# Written request
Translate this sentence from the interview on the Baltic power grid switch below into Spanish: "All institutions providing critical services have a crisis plan – essentially a plan for how to cope with a crisis."

The greatest crisis of modern times that fortunately never happened
On the second weekend of February, the Baltic countries disconnected from the Russian power grid. The electricity systems of Estonia, Latvia, and Lithuania were successfully synchronized with the Continental European network. Although for the average person nothing happened or seemed to change, there had been months of preparation going on behind the scenes.
In an age when technology surrounds us everywhere, we explored how this landmark weekend went at the largest data center in the Baltics and what a large-scale power outage actually means for Estonia. In an interview, Toomas Kell – Greenergy Data Centers’ Operations and Technology Director and Management Board member – shed light on the preparations and outcomes.
When everyday people were urged to stockpile food, water, and other essentials due to the threat of a crisis, how did you prepare?
We found it important to review that our electrical infrastructure was functioning properly and that the backup systems designed to kick in if power fails were in working order. That was the main technical task on our side.
On the other hand, we went over our procedures related to crisis management. All institutions providing critical services have a crisis plan – essentially a plan for how to cope with a crisis. An inseparable part of this is a recovery plan – meaning if something does happen, how do we act, what do we do, and how do we resolve the situation. We reviewed these plans and updated them according to the circumstances.
What was the most difficult aspect of that?
We had to look very closely into all the tiny routines and details and understand them, to ensure we wouldn’t drop the ball anywhere, because a small mistake can escalate into a major blunder rather quickly.
Speaking of small details as an example: one potential scenario was that power goes out across all of Estonia and all communications fail – how would we continue executing the recovery plan? Our internal agreement is that if the crisis management team can no longer communicate among themselves, then within at most 90 minutes everyone will gather at the data center.
How did you check the backup systems?
We have UPS units and batteries on site that take the first hit when the power fails and provide electricity to critical systems until the generators start up. This means that from the client’s perspective the service doesn’t go down – power is supplied from the backup systems.

# Data section

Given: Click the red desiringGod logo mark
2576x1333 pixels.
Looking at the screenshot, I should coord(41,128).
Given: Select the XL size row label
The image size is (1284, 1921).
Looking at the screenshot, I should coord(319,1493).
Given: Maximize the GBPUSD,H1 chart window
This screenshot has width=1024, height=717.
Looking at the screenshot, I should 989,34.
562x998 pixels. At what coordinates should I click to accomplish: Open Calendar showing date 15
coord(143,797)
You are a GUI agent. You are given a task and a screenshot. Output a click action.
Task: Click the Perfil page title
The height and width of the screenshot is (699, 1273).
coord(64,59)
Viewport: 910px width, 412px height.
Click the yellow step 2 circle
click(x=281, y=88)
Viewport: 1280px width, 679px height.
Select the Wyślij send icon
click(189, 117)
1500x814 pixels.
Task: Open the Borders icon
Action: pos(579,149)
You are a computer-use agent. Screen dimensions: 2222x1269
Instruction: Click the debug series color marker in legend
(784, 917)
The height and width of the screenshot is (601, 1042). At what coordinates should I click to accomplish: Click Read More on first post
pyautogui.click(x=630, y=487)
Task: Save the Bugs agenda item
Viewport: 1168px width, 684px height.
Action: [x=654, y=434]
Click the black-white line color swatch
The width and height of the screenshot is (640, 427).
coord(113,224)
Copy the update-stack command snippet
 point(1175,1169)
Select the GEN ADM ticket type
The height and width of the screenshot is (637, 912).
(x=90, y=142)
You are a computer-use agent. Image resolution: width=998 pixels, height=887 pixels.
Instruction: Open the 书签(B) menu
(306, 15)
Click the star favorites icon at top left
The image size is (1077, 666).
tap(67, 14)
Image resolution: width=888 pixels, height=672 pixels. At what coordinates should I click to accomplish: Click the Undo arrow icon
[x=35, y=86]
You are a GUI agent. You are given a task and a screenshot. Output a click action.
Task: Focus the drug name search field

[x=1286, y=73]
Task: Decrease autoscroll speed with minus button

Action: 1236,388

# The result
Todas las instituciones que prestan servicios críticos tienen un plan de crisis: en esencia, un plan sobre cómo hacer frente a una crisis.